All people, including those in older age have the right to health.
Yet most health systems have responded inadequately to the health and care challenges faced older women and men. (c) Frederic Dupoux/HelpAge International
As populations age worldwide, systems need to be strengthened to address the increasing complexity of health and care issues faced by people in older age.
Older women and men often struggle to access the health and care services they need due to:
- physical and financial barriers,
- lack of appropriate services,
- low levels of awareness of health conditions,
- lack of knowledge on their rights and entitlements.

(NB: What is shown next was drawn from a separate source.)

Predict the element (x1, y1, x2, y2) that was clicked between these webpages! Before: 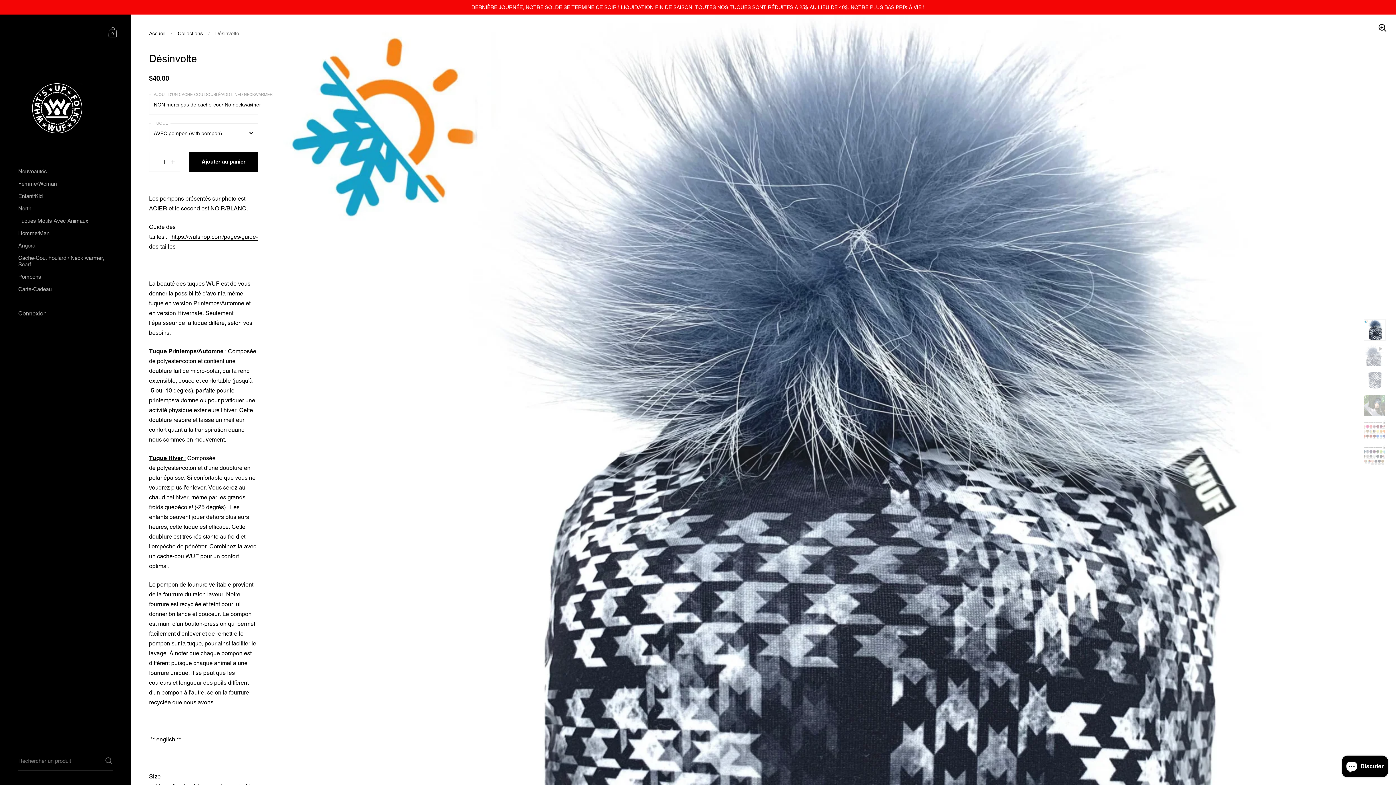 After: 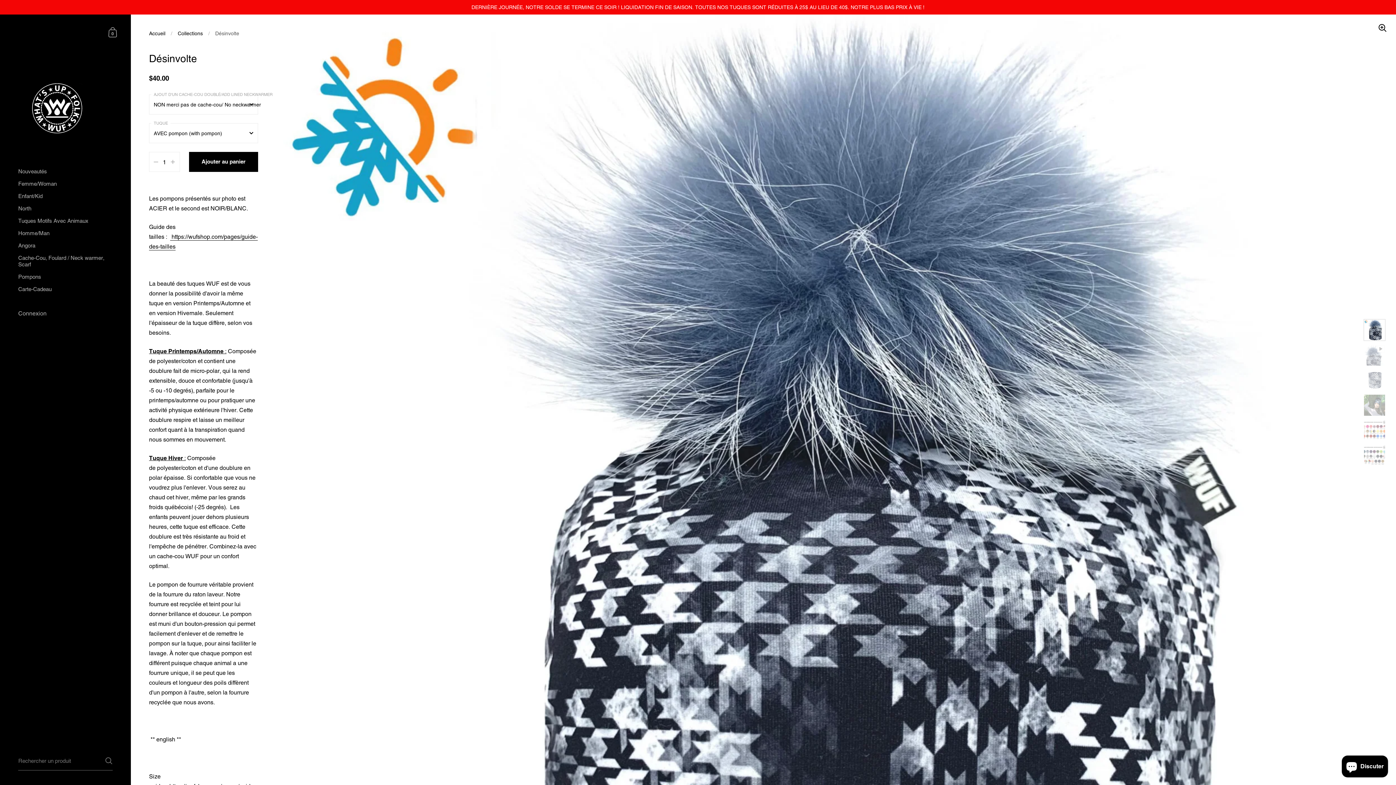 Action: label: DERNIÈRE JOURNÉE, NOTRE SOLDE SE TERMINE CE SOIR ! LIQUIDATION FIN DE SAISON. TOUTES NOS TUQUES SONT RÉDUITES À 25$ AU LIEU DE 40$. NOTRE PLUS BAS PRIX À VIE ! bbox: (0, 0, 1396, 14)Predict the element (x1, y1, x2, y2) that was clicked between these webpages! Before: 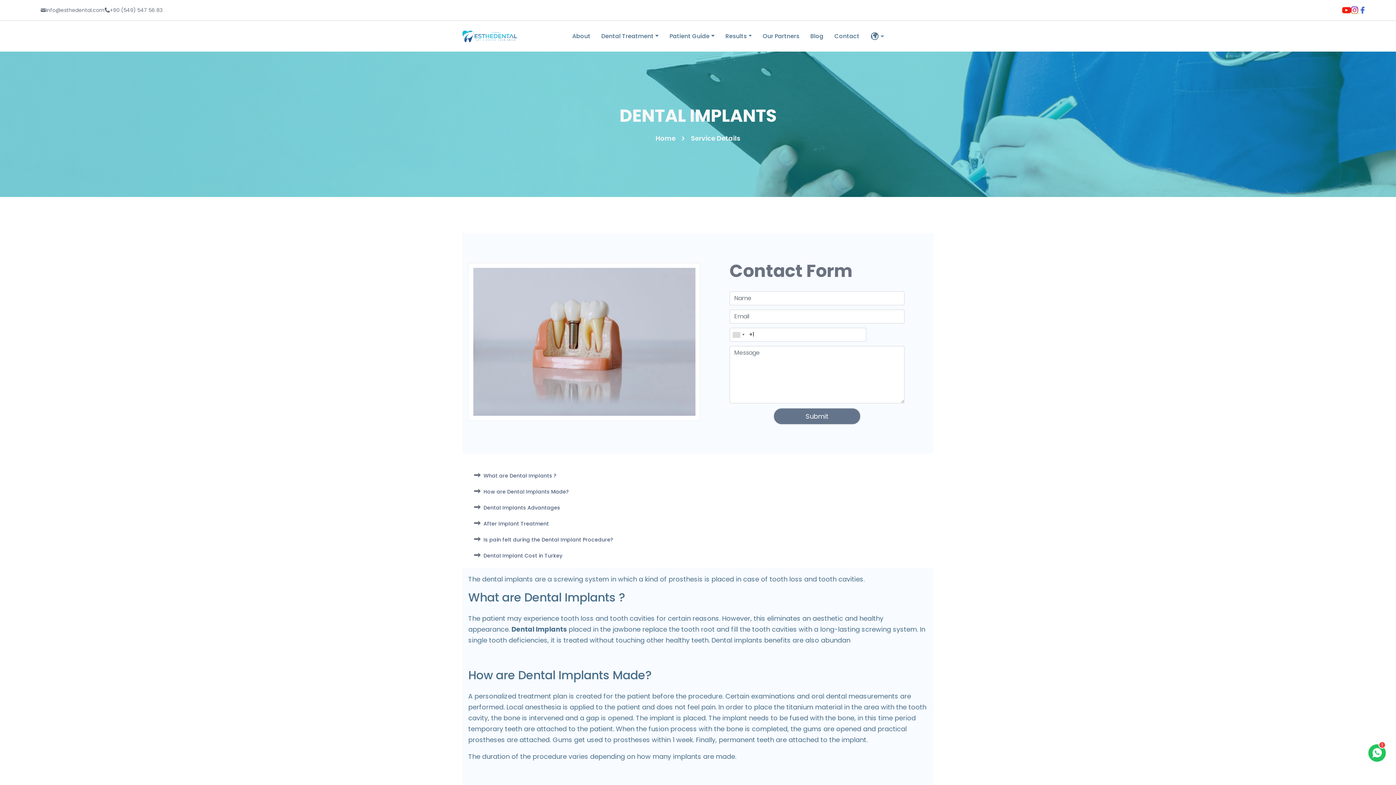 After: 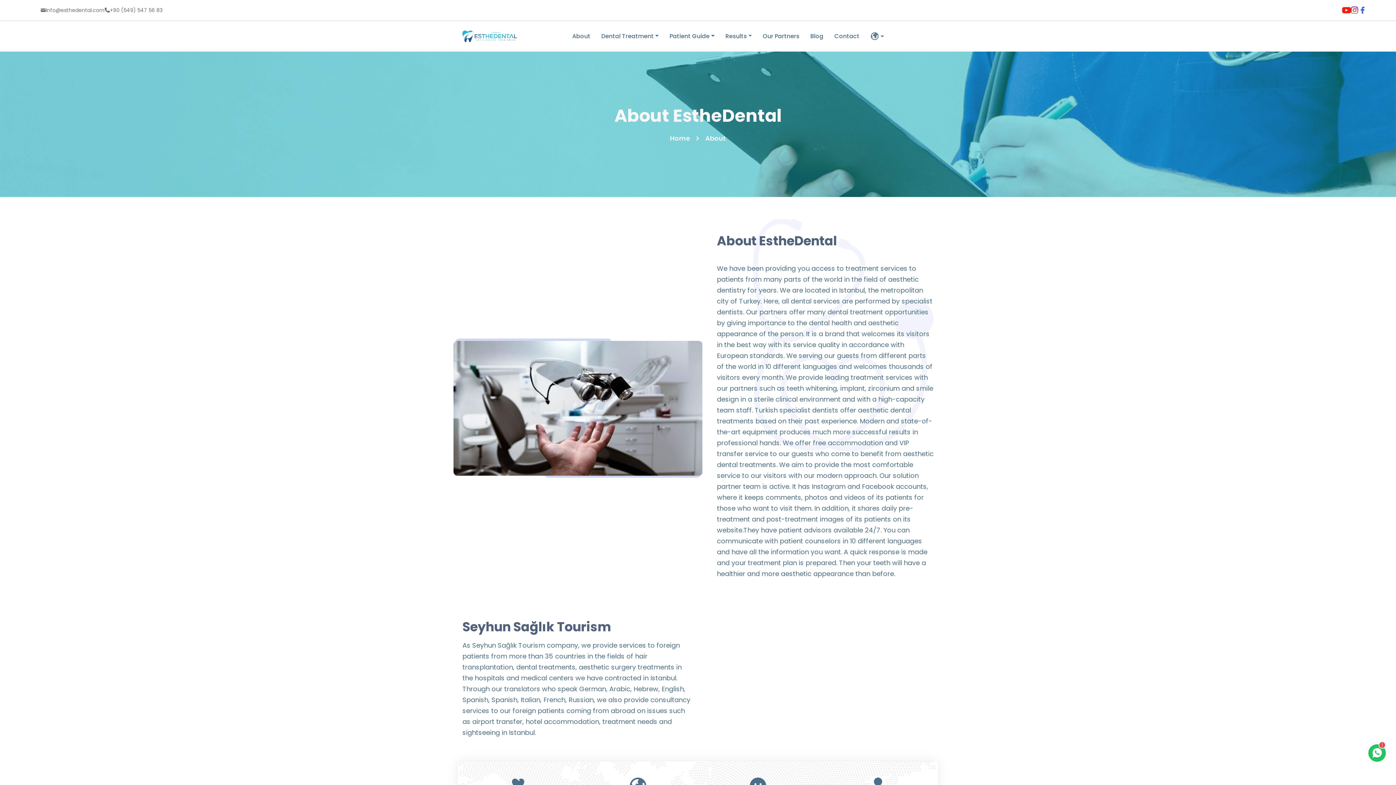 Action: label: About bbox: (572, 32, 590, 40)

Although many older people are living longer and in better health, and can continue to live full, independent lives with the appropriate support, their needs for both health and social care are likely to become increasingly complex and interdependent in later life.
This calls for radical changes in the way that health and social care systems are developed and services are delivered.
These challenges need to be overcome to enable older women and men to enjoy the best possible health and care and to support their wellbeing right through to the end of their lives.
Older people are the main caregivers in many poor households in low- and middle-income countries. Often, they are caring for other older people and children in their families. This role should be better recognised and supported.
What we want
We are working to convince health service providers and governments to ensure a healthy older age by:
- Supporting older people to manage chronic illness.
- Establishing non-communicable diseases, such as diabetes and heart disease, as a key health priority.
- Improving the availability of appropriate healthcare for people of all ages.
- Supporting older people's self-care and care-giving within families and communities.
- Making health and social care affordable for all ages.
Some of our successes so far include:
- Securing better access to health services for 2 million more older people in 22 countries.
- Helping 170,000 older people received better community care.
- Working towards significant national policy changes that enable older people to access free or subsidised services achieved in the Philippines, Tanzania and Vietnam.
- Through our models of home-based care, influencing the practice of government in Cambodia, Malaysia, Indonesia, the Philippines and Tanzania.
- Improving national health staff training in Cambodia, Mozambique and Tanzania.
- Training 9,000 government health staff working in primary health facilities in 20 countries.
- Initiating the development of the first field tool to assess the outcomes on older people's health and wellbeing of health and care interventions.
- Building strategic partnerships with leading agencies to advance our work on non-communicable diseases, mental health and data - including the World Health Organization, Alzheimer's Disease International and Handicap International.